Henry was never a doctor of the church. But he was given the title of Defender of the Faith. The British monarchs use this title still, and you can see it on British coins.

Doctor of the Church is a title only awarded after death.

frankbeswick on 04/26/2019

The holier the person, the worse the temptations. You are right about hermits, and we can see the terrible temptations that Christ suffered when the Devil threw everything at him in the wilderness.

Henry was never truly holy, his book on the sacraments was probably written or dictated by Thomas More. Henry sought glory by making unjust war against France and he was a serial adulterer. He was always an evildoer.

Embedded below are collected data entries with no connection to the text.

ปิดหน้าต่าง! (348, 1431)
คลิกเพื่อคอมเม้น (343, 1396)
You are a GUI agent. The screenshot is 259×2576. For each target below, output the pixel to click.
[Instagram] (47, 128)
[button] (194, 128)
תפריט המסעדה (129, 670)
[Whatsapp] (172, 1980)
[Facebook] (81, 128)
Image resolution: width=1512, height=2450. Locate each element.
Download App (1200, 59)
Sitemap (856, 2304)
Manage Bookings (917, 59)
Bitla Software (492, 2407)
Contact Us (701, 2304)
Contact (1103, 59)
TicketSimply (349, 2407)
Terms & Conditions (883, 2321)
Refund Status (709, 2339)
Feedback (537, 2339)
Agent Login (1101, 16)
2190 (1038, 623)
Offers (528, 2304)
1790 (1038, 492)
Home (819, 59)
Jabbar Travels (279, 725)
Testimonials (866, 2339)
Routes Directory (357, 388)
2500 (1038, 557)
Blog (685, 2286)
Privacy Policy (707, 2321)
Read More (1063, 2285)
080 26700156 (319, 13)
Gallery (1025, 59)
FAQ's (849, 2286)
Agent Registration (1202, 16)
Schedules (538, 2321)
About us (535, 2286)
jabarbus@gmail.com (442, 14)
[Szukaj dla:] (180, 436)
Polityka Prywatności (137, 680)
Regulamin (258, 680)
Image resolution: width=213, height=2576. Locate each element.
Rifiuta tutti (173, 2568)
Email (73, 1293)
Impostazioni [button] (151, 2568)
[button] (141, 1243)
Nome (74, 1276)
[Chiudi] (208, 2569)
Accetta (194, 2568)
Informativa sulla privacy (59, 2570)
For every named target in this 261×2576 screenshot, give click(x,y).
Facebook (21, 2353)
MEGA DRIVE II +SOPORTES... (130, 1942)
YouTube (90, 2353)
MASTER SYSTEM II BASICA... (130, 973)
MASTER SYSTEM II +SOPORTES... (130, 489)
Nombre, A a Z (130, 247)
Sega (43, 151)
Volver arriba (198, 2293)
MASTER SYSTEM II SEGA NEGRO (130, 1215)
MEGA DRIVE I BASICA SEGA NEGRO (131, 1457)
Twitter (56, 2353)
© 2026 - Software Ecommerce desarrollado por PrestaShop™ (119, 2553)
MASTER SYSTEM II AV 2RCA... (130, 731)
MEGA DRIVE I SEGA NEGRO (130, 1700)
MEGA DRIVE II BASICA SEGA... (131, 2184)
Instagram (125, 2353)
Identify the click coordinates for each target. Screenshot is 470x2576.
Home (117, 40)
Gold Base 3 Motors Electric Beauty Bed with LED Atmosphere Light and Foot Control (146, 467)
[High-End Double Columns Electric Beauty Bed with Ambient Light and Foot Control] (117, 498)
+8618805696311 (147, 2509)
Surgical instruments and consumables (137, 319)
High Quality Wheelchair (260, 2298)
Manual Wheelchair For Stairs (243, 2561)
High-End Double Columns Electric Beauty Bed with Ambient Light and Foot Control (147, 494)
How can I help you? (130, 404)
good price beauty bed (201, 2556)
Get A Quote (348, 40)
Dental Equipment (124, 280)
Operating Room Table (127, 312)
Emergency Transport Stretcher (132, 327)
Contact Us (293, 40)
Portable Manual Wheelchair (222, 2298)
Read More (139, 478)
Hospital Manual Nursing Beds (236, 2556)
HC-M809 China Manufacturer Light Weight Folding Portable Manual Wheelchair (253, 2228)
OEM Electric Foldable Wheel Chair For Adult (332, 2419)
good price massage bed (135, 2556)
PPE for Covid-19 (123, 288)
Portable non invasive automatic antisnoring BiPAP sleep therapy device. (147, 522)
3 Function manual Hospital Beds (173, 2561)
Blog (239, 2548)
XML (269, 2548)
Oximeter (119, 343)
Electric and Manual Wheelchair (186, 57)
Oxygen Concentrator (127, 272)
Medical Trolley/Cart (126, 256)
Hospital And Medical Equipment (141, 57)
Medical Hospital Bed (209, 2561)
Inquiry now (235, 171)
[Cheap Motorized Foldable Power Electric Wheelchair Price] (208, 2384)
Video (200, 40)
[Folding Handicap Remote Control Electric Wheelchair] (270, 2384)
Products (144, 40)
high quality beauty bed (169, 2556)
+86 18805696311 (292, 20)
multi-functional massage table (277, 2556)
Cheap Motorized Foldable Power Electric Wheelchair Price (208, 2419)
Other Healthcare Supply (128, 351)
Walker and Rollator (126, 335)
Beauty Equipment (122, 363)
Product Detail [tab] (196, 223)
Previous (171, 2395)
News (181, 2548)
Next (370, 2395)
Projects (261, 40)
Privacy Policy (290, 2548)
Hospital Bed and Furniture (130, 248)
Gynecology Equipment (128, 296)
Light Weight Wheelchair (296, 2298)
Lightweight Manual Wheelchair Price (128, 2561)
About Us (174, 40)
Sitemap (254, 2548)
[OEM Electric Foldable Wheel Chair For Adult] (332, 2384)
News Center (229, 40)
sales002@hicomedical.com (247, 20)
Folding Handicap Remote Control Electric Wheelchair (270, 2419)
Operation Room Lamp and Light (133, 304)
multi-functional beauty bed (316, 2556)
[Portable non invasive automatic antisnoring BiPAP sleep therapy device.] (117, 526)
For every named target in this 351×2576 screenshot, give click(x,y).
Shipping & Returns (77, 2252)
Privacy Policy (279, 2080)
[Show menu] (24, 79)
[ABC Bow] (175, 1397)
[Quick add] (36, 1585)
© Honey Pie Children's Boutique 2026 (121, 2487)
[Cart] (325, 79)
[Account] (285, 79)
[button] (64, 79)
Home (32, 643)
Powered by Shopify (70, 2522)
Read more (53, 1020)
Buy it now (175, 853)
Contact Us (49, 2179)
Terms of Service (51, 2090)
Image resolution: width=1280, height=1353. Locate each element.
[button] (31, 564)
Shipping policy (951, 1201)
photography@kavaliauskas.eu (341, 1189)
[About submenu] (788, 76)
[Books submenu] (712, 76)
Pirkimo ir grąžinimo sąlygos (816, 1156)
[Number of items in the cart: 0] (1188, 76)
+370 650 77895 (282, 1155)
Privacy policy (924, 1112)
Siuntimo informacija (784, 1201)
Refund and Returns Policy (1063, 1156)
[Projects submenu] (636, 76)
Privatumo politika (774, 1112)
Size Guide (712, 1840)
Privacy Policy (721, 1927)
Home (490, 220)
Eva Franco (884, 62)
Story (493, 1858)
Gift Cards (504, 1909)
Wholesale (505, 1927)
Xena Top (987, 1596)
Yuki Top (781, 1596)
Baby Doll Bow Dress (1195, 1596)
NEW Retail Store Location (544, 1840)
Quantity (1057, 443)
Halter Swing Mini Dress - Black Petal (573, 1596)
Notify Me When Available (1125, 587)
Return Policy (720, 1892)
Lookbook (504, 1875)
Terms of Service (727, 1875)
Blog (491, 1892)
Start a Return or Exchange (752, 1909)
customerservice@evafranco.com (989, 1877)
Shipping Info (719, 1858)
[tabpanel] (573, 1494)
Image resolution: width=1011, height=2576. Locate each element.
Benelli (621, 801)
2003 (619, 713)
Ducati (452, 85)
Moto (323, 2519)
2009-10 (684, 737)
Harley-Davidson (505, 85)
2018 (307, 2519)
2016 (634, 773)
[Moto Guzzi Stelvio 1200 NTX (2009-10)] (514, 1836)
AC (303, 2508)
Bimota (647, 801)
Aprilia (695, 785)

frankbeswick on 04/26/2019

Yes, stress is a serious cause, but we are all vulnerable to slipping and losing our standards. People can slid into bad habits, and evil can become addictive once it has a grip on someone. Sin can be seductive.

blackspanielgallery on 04/26/2019

There is a point of view that a very holy person is subjected to intense temptations, which is why the Catholic Church currently does not condone hermits except possibly in rare cases, And only certain people are considered strong enough to perform exorcisms.

As for priests not marrying, the Byzantine rite does allow married priests, but if the spouse dies the priests are not allowed to remarry. Also, converts who are ministers such as Lutherans or Anglicans remain married while entering the priesthood. The rule will probably fall soon.

As for holy people turning to evil, there once was a man who, as I was taught but could be wrong, was given the title Doctor of the Church. He broke with Rome and made his own religion. I know the name Henry VIII is familiar to you.

DerdriuMarriner on 04/26/2019

frankbeswick, Thank you for the presentation and the products, particularly the compendium and Saint Joseph devotional. Doesn't it seem like such constant, incredible stress that a person so close to beautiful, good, true deeds, music and words such as the Mass in essence would pass the ensemble on badly, uglily and untruly? How is it possible to begin, and keep going down, that path with the beautiful, the good, the true so at hand?